─── Available data

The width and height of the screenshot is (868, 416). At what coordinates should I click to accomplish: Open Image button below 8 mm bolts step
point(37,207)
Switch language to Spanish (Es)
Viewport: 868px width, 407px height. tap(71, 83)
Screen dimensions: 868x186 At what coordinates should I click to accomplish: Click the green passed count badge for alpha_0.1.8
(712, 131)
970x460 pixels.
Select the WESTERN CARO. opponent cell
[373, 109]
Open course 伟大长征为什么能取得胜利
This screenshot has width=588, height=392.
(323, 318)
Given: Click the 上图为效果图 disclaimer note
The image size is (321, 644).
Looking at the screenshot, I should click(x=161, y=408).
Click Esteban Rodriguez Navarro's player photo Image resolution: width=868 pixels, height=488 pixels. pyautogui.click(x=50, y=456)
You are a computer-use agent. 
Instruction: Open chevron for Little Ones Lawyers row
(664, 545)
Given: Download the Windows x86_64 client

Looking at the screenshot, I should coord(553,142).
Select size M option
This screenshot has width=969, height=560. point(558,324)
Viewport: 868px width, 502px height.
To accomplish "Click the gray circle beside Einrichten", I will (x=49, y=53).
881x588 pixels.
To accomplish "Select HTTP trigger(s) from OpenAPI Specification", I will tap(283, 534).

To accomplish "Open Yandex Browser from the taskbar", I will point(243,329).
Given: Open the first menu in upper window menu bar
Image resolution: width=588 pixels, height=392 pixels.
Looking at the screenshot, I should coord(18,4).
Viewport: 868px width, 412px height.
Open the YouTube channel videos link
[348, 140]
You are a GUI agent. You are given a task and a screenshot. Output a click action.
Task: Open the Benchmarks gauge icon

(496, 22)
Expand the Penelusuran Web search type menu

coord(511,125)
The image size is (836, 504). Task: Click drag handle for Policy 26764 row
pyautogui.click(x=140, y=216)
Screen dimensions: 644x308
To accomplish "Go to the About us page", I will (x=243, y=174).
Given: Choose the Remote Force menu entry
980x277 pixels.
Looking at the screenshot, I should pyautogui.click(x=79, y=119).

──────

Instructions to follow:
Read the entries and show each line that mentions "from".

Answer to this exercise:
To accomplish "Select HTTP trigger(s) from OpenAPI Specification", I will tap(283, 534).
To accomplish "Open Yandex Browser from the taskbar", I will point(243,329).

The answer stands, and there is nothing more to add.